Input records –
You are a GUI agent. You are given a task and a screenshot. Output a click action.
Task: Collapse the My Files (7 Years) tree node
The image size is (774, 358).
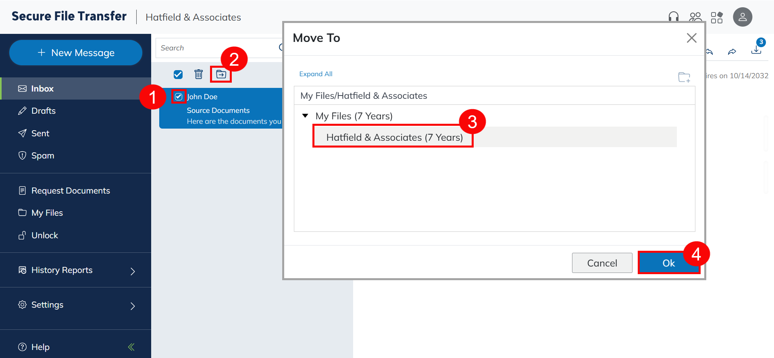point(306,116)
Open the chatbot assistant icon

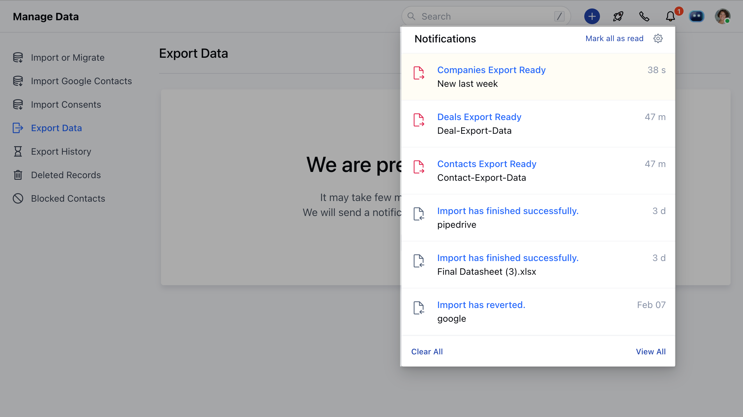point(696,16)
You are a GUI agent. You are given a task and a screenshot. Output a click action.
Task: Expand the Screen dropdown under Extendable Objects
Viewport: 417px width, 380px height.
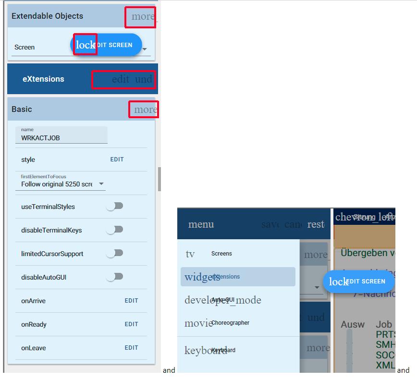[144, 49]
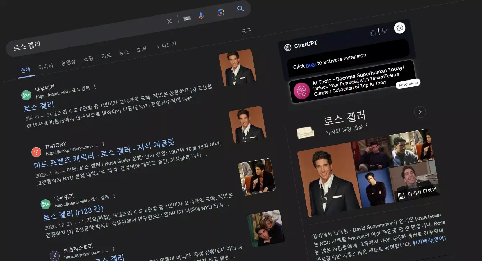Image resolution: width=482 pixels, height=261 pixels.
Task: Click the brain icon in the Ai Tools ad
Action: click(301, 91)
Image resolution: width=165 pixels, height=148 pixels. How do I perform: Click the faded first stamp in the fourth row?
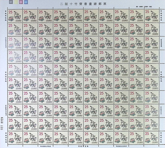[15, 56]
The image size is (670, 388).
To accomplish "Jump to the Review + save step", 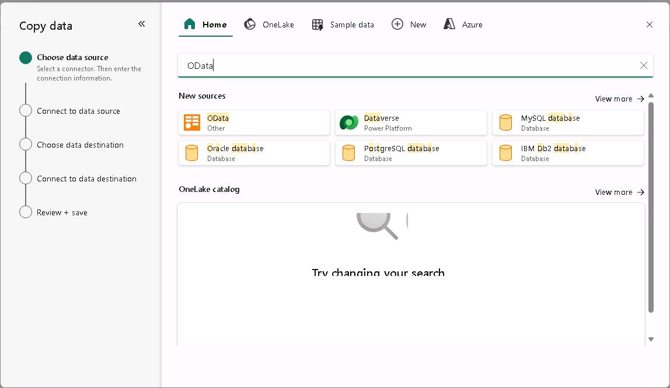I will 62,212.
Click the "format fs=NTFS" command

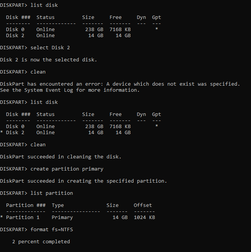point(52,230)
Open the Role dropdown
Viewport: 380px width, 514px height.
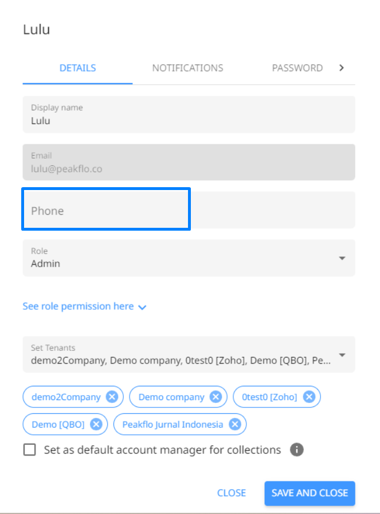(342, 258)
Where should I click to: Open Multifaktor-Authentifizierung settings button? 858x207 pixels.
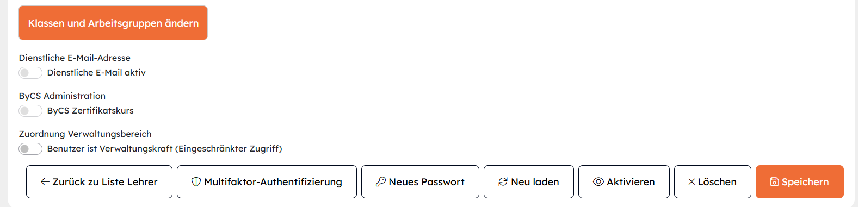[267, 182]
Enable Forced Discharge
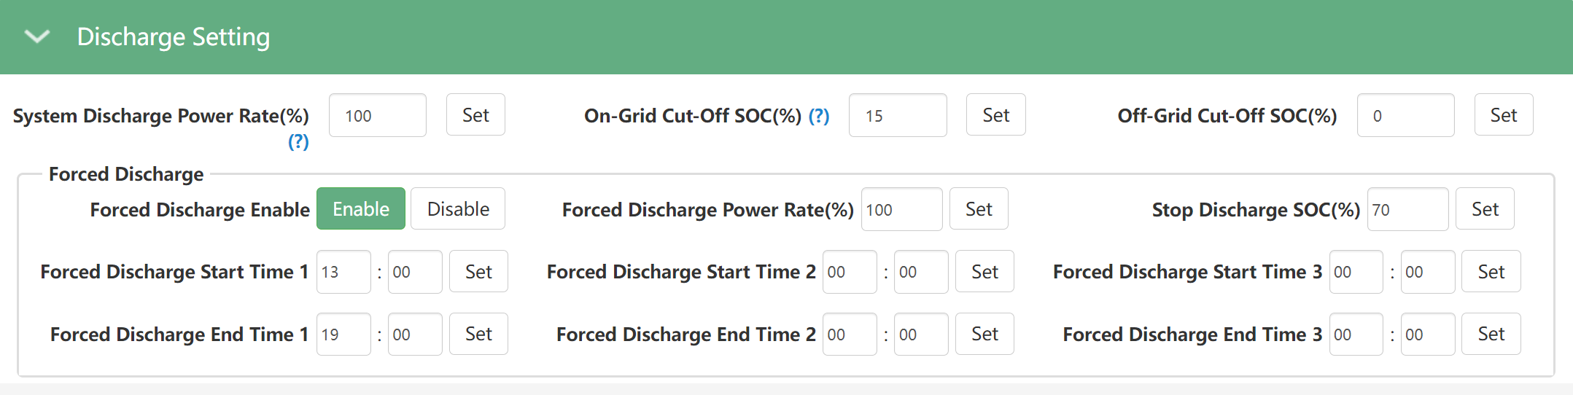 (361, 209)
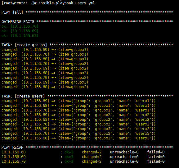Click the ansible-playbook users.yml command text
The height and width of the screenshot is (168, 179).
tap(67, 3)
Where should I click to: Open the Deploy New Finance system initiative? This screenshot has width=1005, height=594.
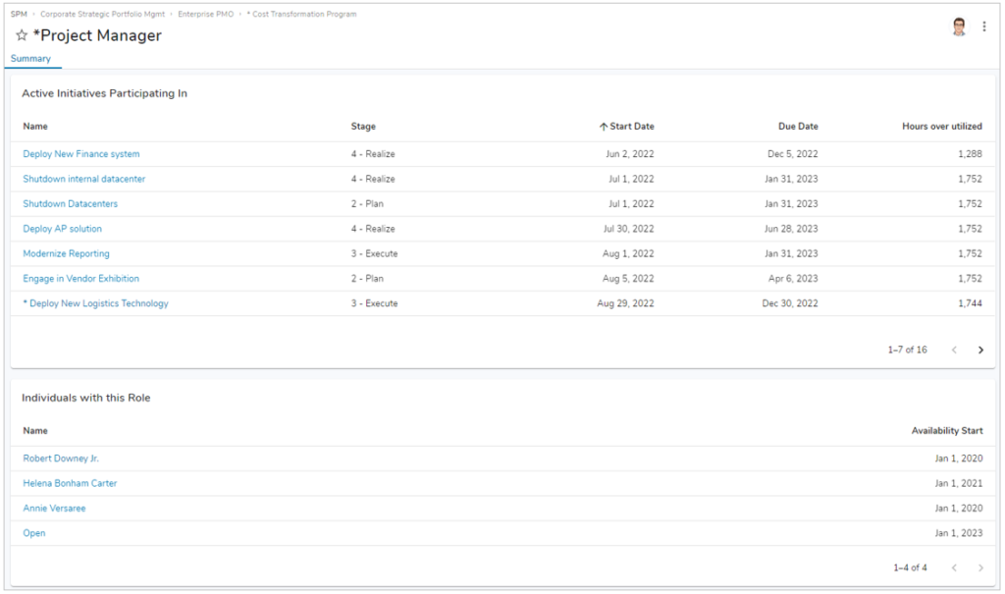click(80, 153)
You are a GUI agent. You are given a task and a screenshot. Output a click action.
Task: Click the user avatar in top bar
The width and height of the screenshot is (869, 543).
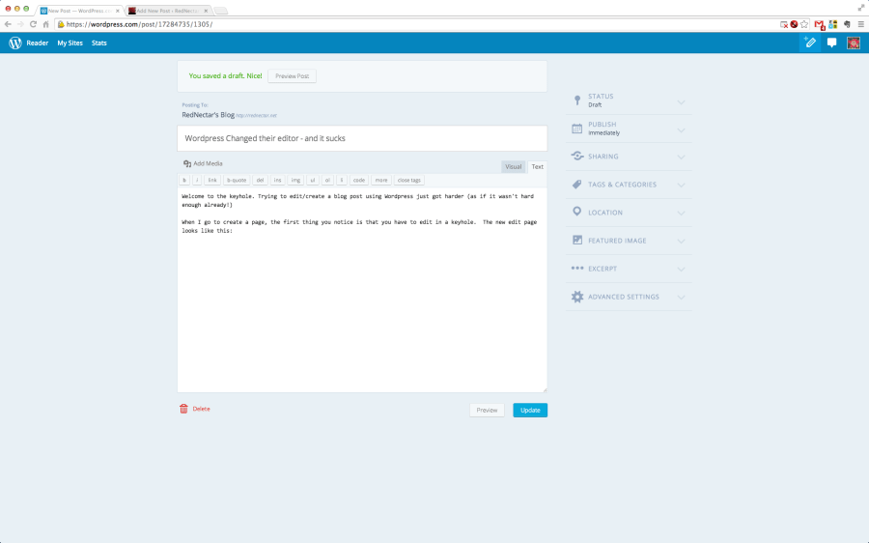[854, 43]
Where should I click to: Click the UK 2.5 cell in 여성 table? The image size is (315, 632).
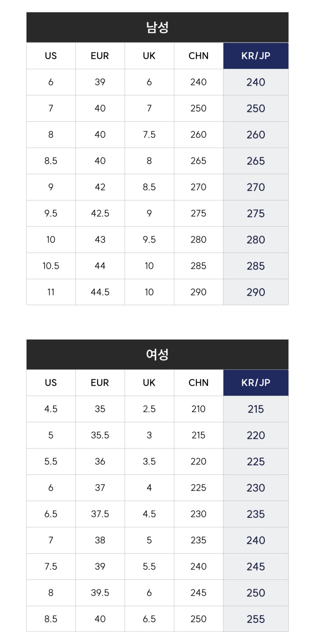pos(149,409)
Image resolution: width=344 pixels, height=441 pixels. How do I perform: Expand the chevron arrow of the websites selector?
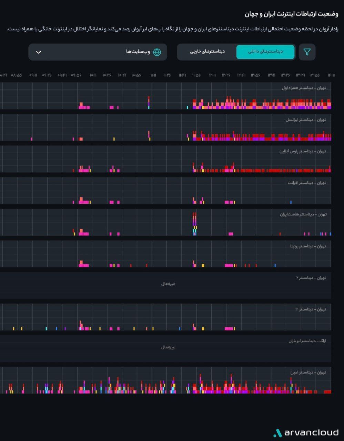click(39, 52)
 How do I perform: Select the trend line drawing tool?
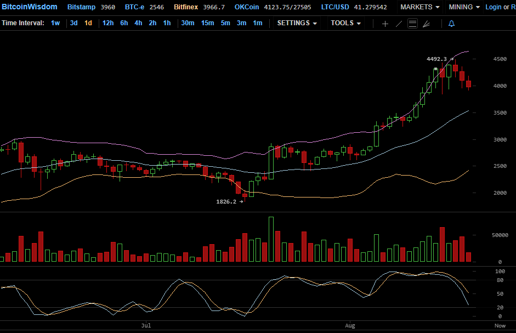(x=399, y=24)
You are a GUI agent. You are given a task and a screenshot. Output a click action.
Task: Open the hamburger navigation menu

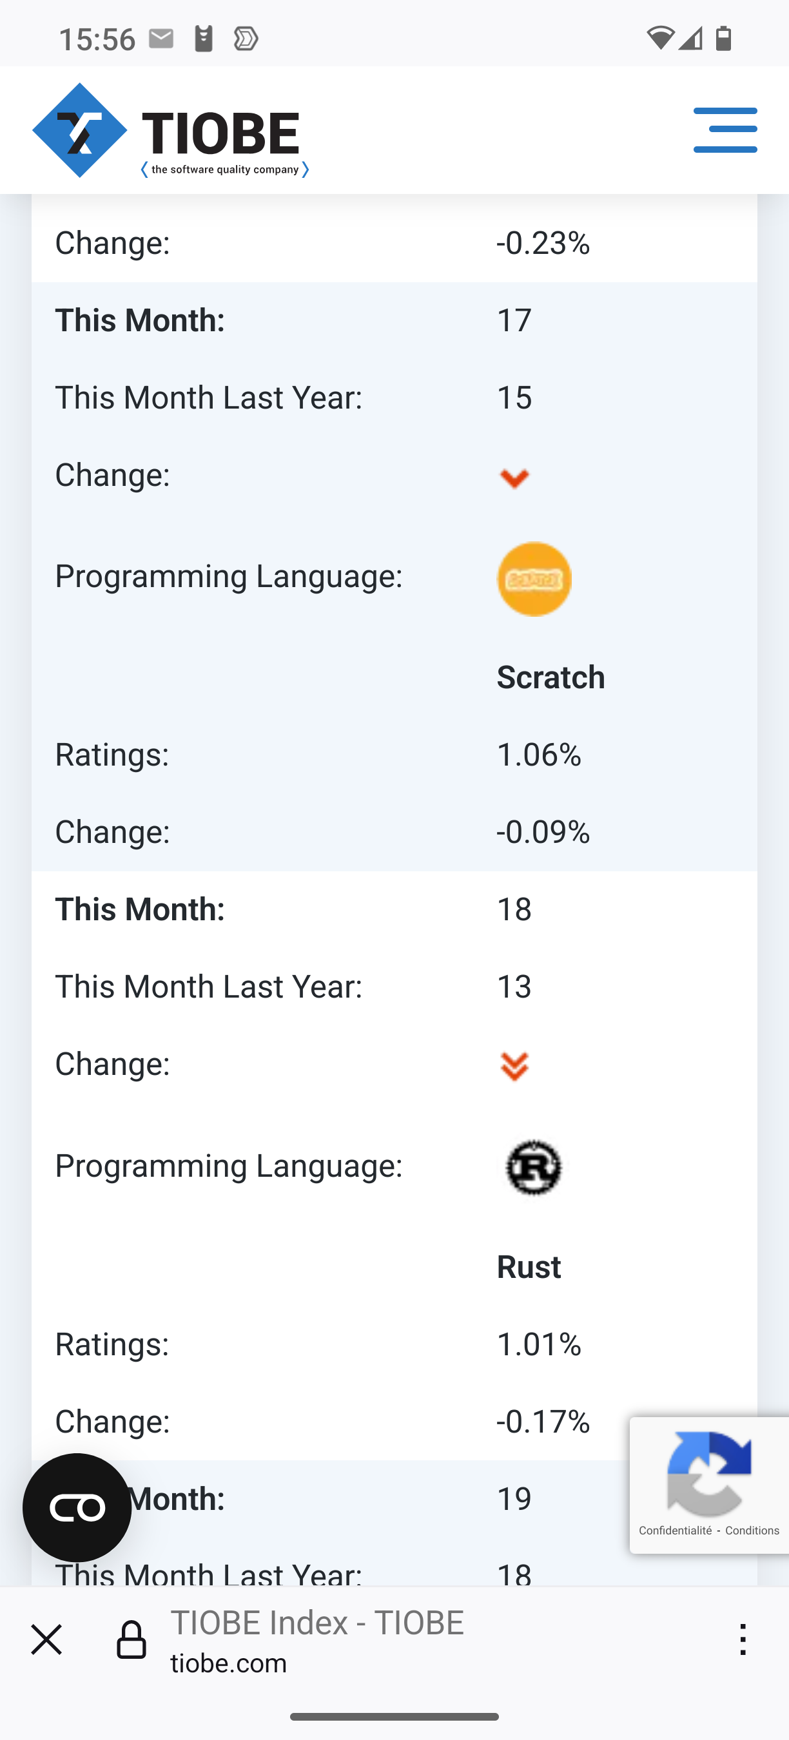(x=725, y=130)
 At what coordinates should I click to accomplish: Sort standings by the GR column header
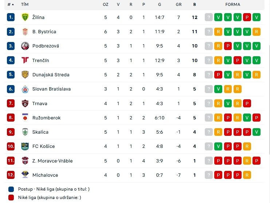click(x=179, y=4)
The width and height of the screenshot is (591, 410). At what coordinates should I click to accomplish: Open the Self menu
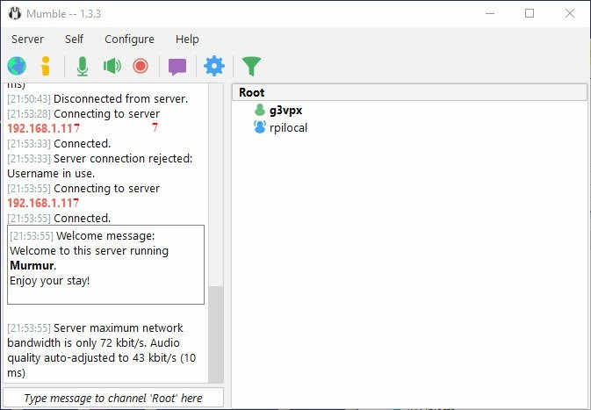[x=75, y=40]
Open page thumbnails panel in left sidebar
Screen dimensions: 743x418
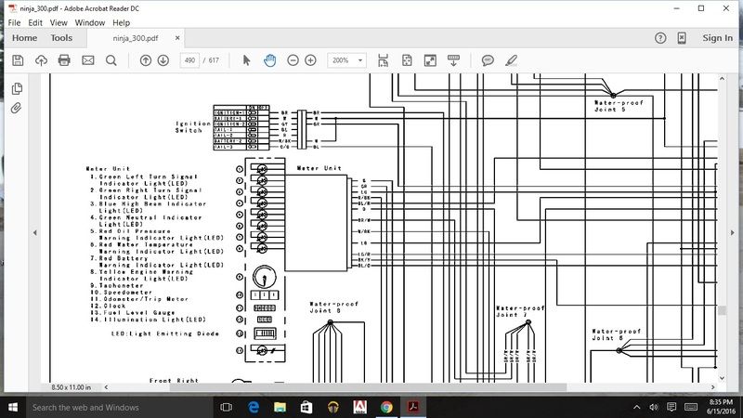click(17, 89)
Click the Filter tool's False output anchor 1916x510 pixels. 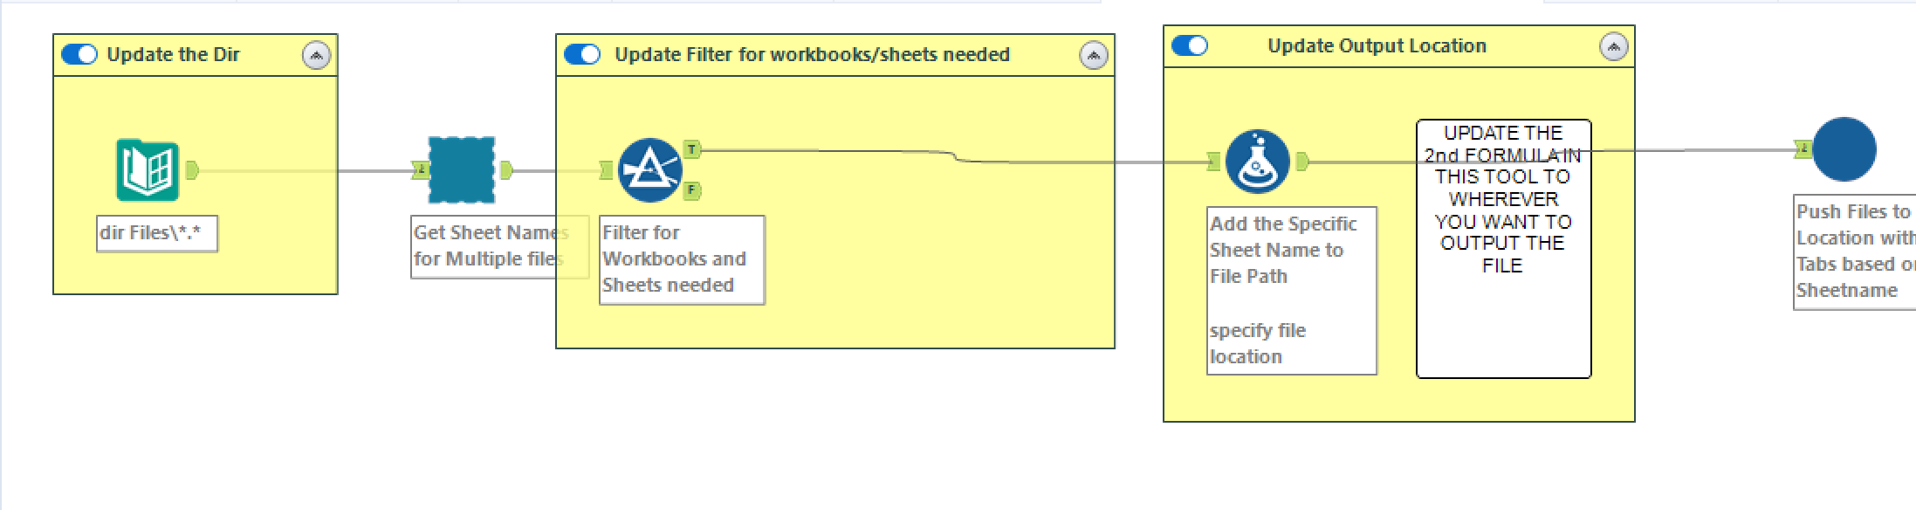pos(692,190)
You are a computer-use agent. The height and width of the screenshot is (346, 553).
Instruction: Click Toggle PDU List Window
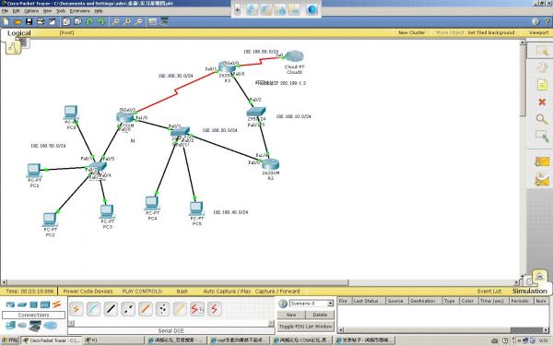click(305, 327)
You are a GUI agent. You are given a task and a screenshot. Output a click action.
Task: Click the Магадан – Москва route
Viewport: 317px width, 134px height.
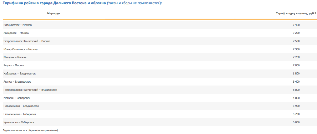[15, 57]
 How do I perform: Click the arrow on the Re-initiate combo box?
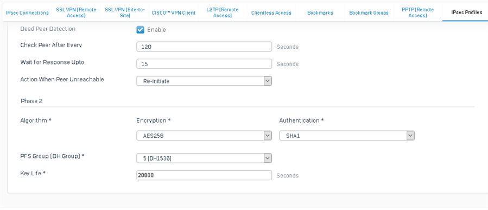click(268, 81)
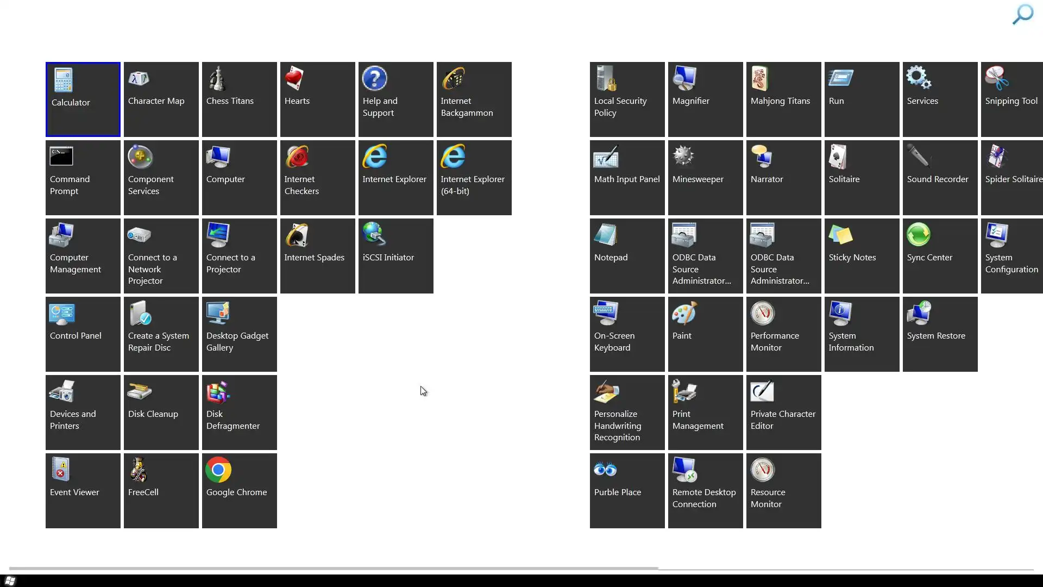Open the Snipping Tool app

tap(1011, 99)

Instructions for the task – Print the lines of the material from its first line through the line containing "point(696,16)", including both, and leave the pictures out.

The answer –
You are a GUI agent. You are given a task and a screenshot. Output a click action.
Task: Collapse the My Files (7 Years) tree node
The image size is (774, 358).
point(306,116)
Open the chatbot assistant icon

point(696,16)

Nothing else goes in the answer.